I thought of the solace and comfort that trees and plants give to the families and loved ones of those buried in war graves all over the world and the peace and beauty they lend to the final resting place  of the thousands of young servicemen and servicewomen lying there.  The calm and serenity of the gorgeous parks and vistas that organisations like the Commonwealth War Graves Commission work so splendidly to maintain,  are an abject contrast to their former life as a battlefield where those who lie there now met a noisy and messy death.

There are tens of thousands of Australians buried in marked and unmarked graves in 82 countries.
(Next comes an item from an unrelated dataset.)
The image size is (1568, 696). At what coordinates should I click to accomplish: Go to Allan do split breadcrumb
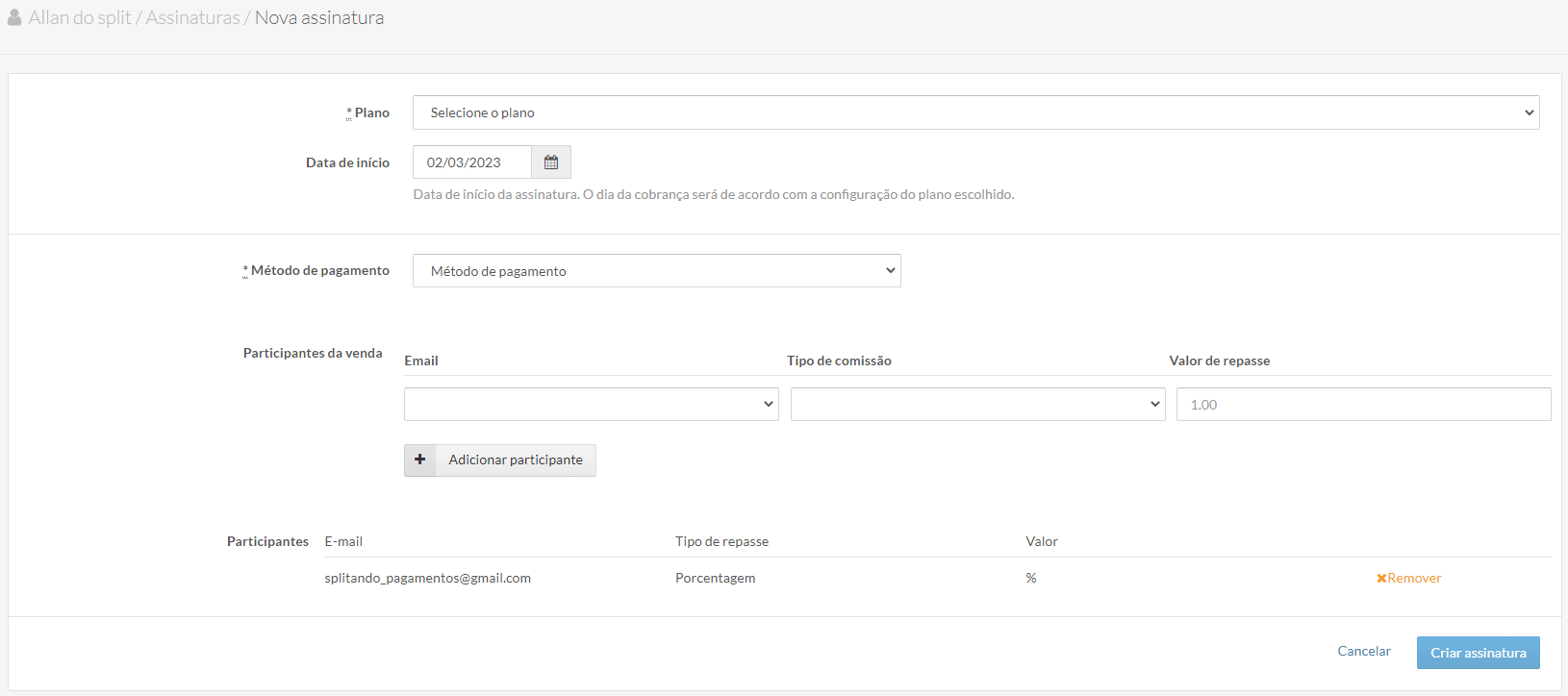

Many thousands more of all nationalities lie in foreign lands bearing a headstone that may or may not identify them.

The war cemeteries’ groomed and majestic walkways, the silence except for the twitter of birds, rustle of branches and whispers of visitors evoke a solemnity that is both soothing and  stark. You can be mesmerised, even charmed,  by the neat and precise rows, crisp white headstones, carpets of lush lawn until jolted by the realisation that you are walking on a huge waste of young lives. So many  mere boys who for all their dignified and honoured resting place, were robbed of  years of feeling the sun on their face, the wind at their back and their family’s loving arms to grow old in.

The sharply manicured grassways at Varennes cemetery, France are softened by the delicate pink roses, tendered lovingly to almost year-round bloom.

I hope the  bright scattering cherry blooms at Bordon Military Cemetery, Hampshire are a balm for the families of the young Australians, Canadians and South Africans buried there.

Fallen World War II German soldiers and internees are honoured on British soil at the lovely Cannock Chase cemetery, Staffordshire. The shadows that fall across the paths to their graves carry the patterns of lovely beech and oak branches, their reflective shade contrasting to the bright lights of so many lives forever dimmed.

The serene and beautiful wooded park of Bedford House Cemetery, near Ypres, in Belgium has a grace and distinctive feel, enhanced by the bright red geraniums among the tombstones.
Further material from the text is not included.